Cosby was considered a master of the anecdote, from his childhood and his own marriage, which became extremely popular as material for stand-up comics. His stories weren’t complete without using a variety of voices and facial expressions. Here are some examples:
It was because of my father that from the ages of seven to fifteen, I thought that my name was Jesus Christ and my brother, Russell, thought that his name was Dammit. "Dammit, will you stop all that noise?" And, "Jesus Christ, sit down!" One day, I'm out playing in the rain, and my father yelled, "Dammit will you get back in here!" I said, "Dad, I'm Jesus Christ!"
I love it when mothers get so mad they can't remember your name. "Come here, Roy, er, Rupert, er, Rutabaga... what is your name, boy? And don't lie to me, because you live here, and I'll find out who you are.”
My father established our relationship when I was seven years old. He looked at me and said, "You know, I brought you in this world, and I can take you out. And it don't make no difference to me; I'll make another one look just like you."
My mother comes in my room and says, "Just look at this mess! This is a pig sty!" Now, I've already been in the room five hours, and she wants me to LOOK at it.
[referring to mothers] When they ask you a question, you try and answer, they tell you to shut up! "Day and night, night and day, work my fingers to the bone, for what?" "I don't..." "SHUT UP! And when I ask you a question, you keep your trap shut! Think I'm talking to hear myself talk? ANSWER ME!"

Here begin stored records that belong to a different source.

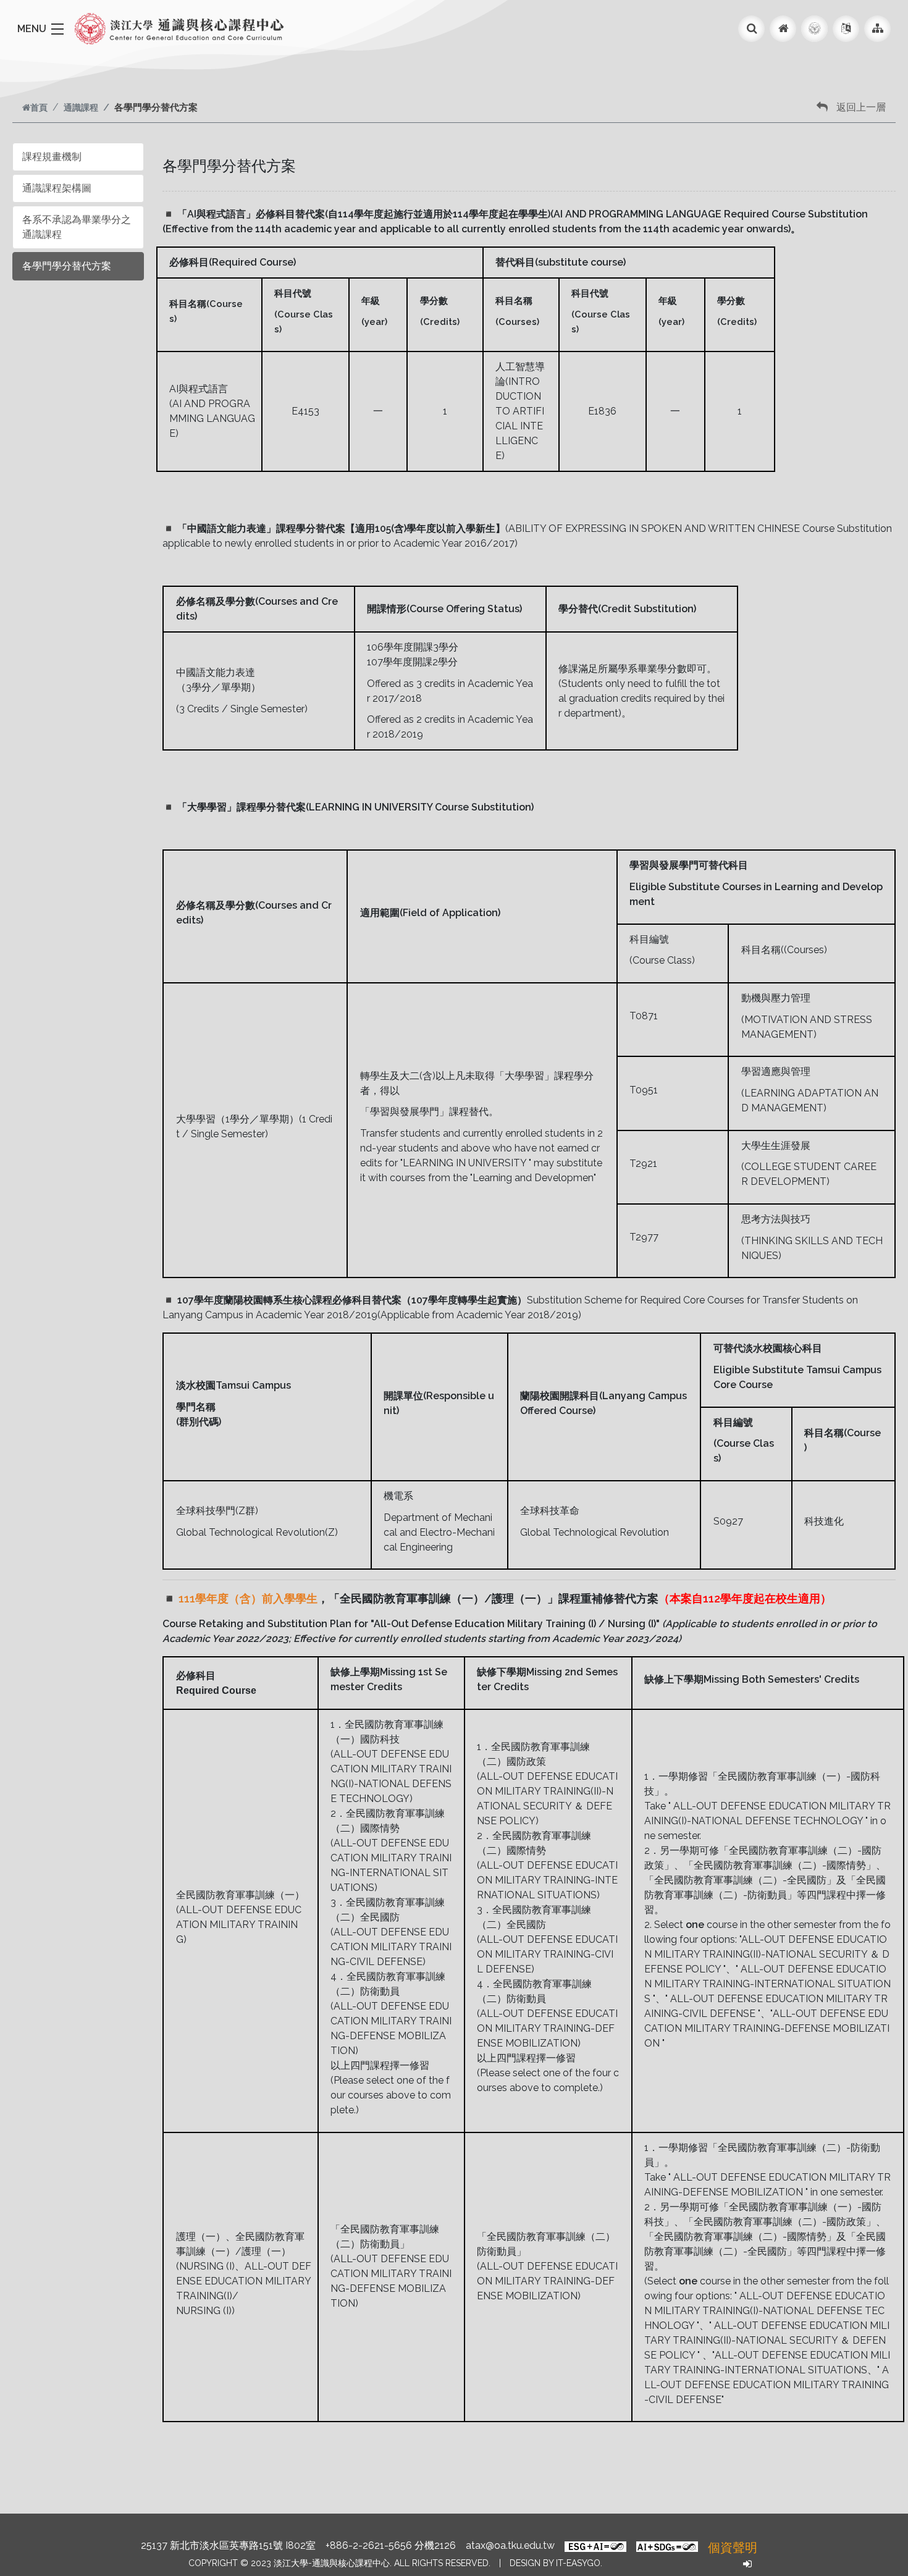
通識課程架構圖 (56, 188)
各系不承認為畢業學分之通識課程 (76, 227)
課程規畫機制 (52, 156)
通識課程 (81, 107)
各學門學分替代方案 (66, 266)
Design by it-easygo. (556, 2563)
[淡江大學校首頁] (814, 28)
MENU (31, 29)
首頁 (39, 107)
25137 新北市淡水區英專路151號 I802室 (228, 2545)
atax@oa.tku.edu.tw (510, 2545)
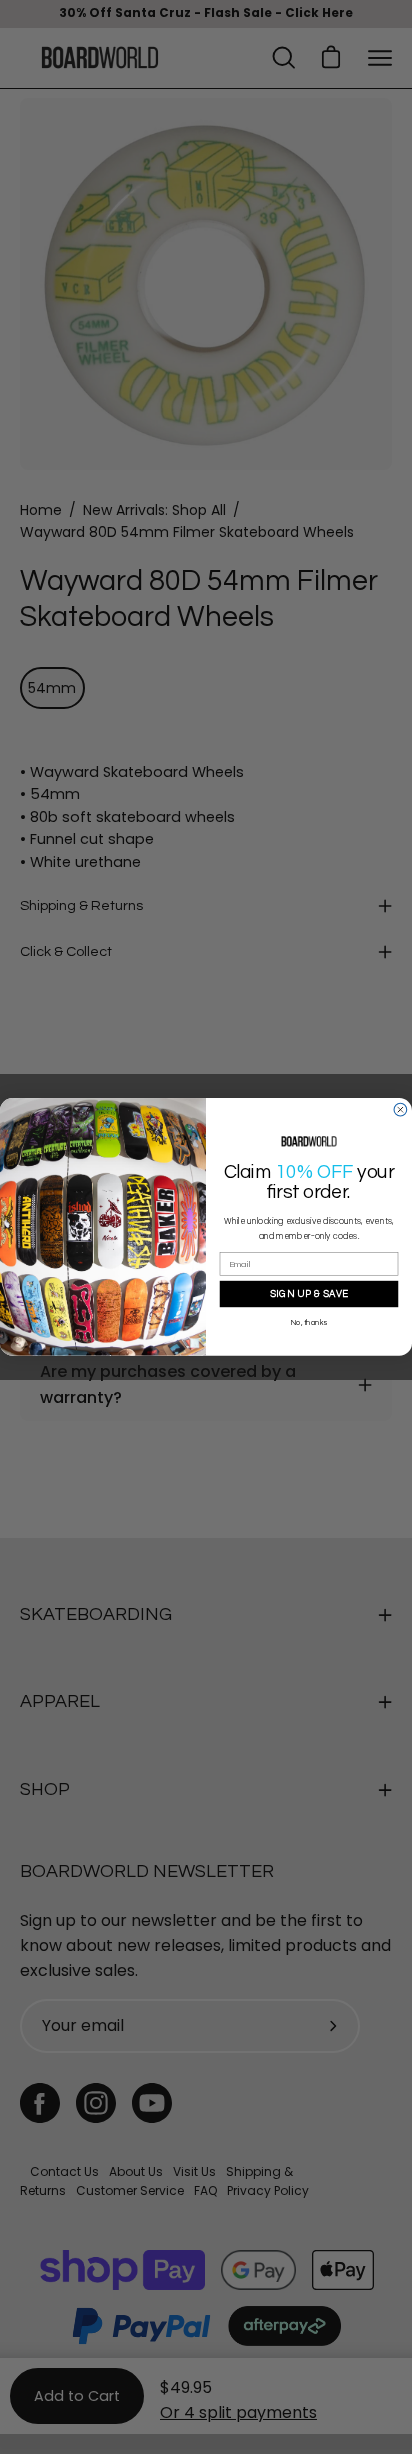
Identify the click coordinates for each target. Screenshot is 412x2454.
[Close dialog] (400, 1109)
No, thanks (309, 1322)
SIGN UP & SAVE (309, 1294)
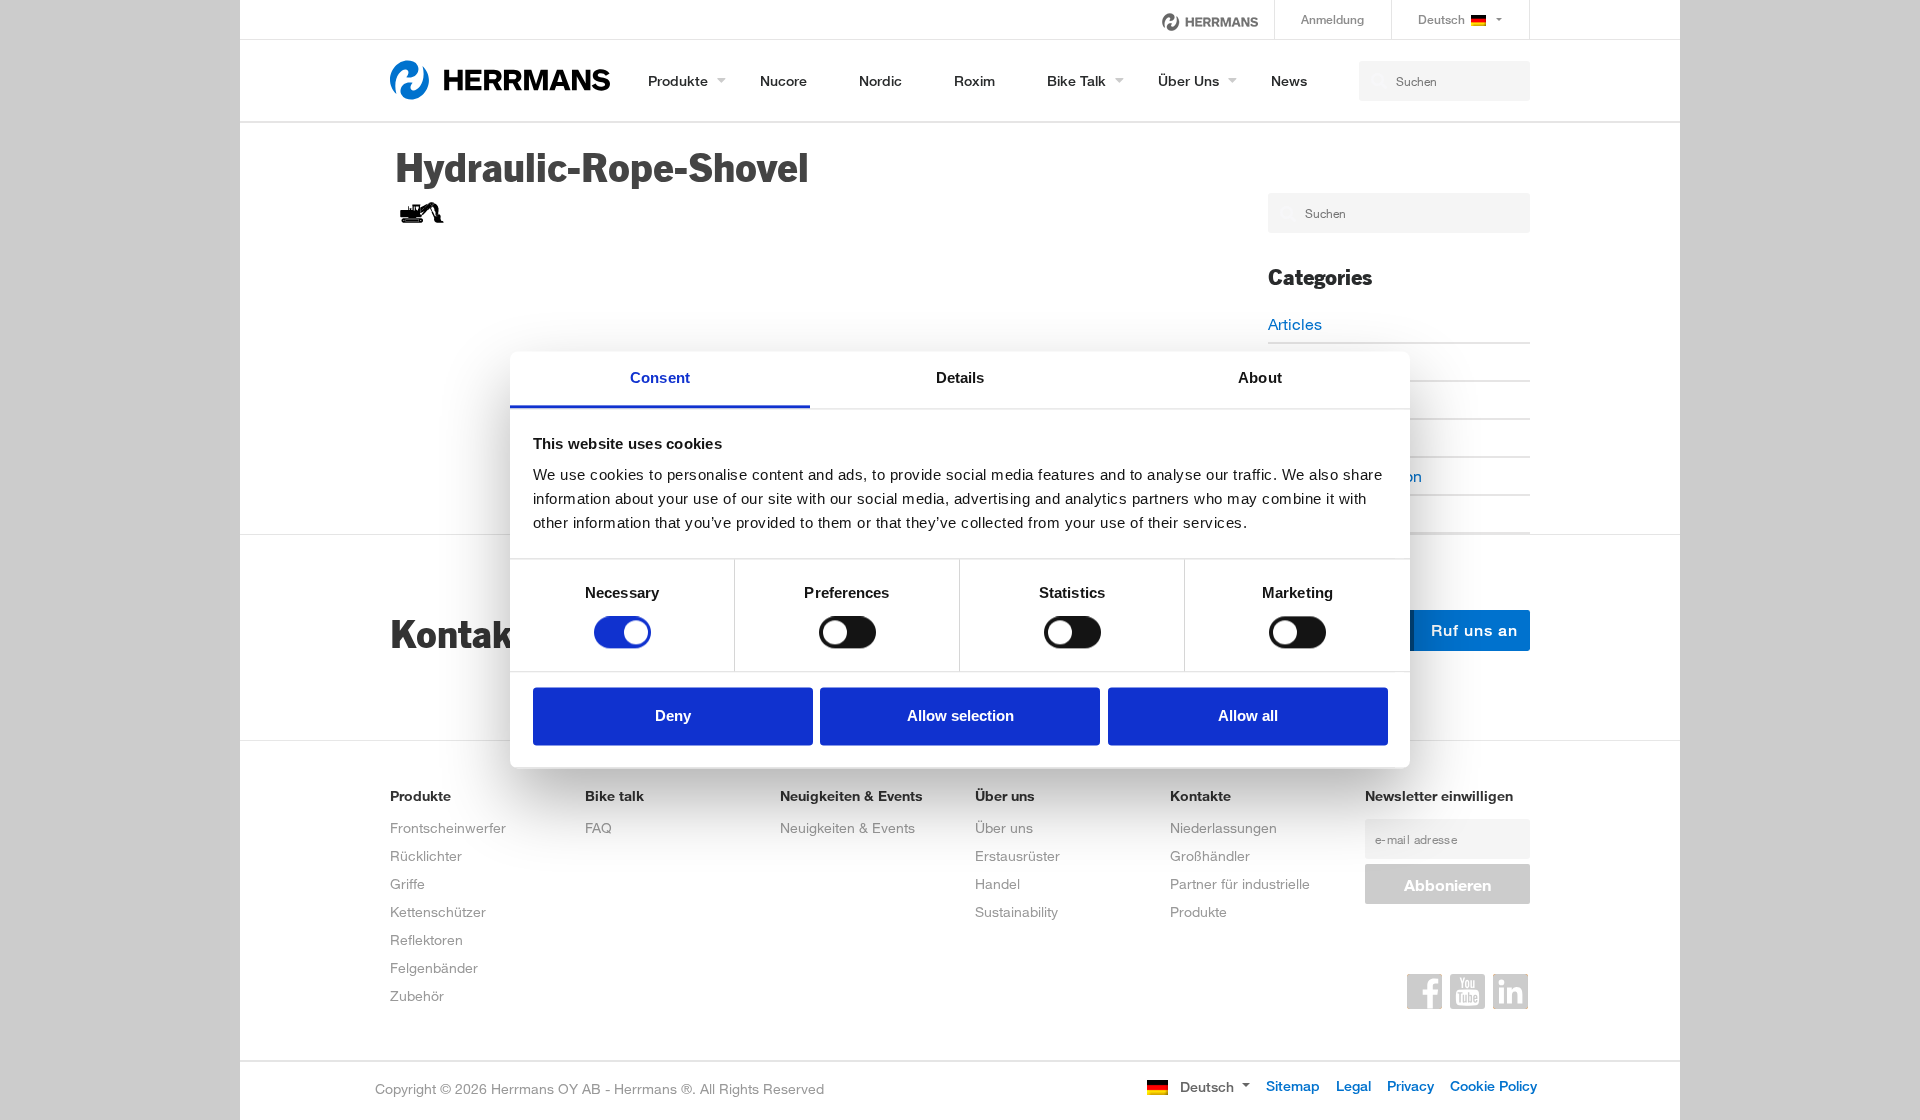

I asked my father for a dollar for the school picnic; he told me how he killed a grizzly bear with his loose-leaf notebook.
Whenhis wife sees that he has given the kids cake for breakfast] I've always heard about people having a conniption but I've never seen one. You don't want to see 'em. My wife's face split. My wife's face split and the skin and hair split and came off of her face so that there was nothing except a skull. And orange lights came out of her hair and there was glitter all around. And fire shot from her eye sockets and began to burn my stomach and she said, "WHERE DID THEY GET CHOCOLATE CAKE FROM?" And I said, "They asked for it!" And the children who had been singing praises to me... LIED on me and said, "Uh-uh! We asked for eggs and milk... AND DAD MADE US EAT THIS!" And my wife sent me to my room... which is where I wanted to go in the first place.
My wife and I were intellectuals before we had children. We were very, very bright people. My wife graduated from the University of Maryland, child psychology major with a B-plus average, which means that if you ask her a question about a child's behavior, she will give you at least an 85 answer. I, from Temple University, physical education major with a child psychology minor, which means that if you ask me a question about a child's behavior, I will tell you to tell the child to take a lap.
[After a birth contraction] Then my wife stood up... in the stirrups, grabbed my bottom lip... and said, "I WANT MORPHINE!" I said, "But dear... ”
[He imitates Lamaze breathing]
She said, "YOU SHUT UP! *YOU* DID THIS TO ME!" And on the next contraction, she told everybody in the delivery room that my parents were never married.
In the hospital room after the birth of their first baby] ... and I looked at it... and it wasn't getting any better. So I went over to my wife, and kissed her ever so gently on the lips, and I said "I love you, very very much dear. You just... had... a lizard." I mean, because the thing changed colors like, five times! And I said to the doctor, "Can you put this back? Cause it isn't finished cooking! It needs to cook two, three months!" But the hospital made us take it home.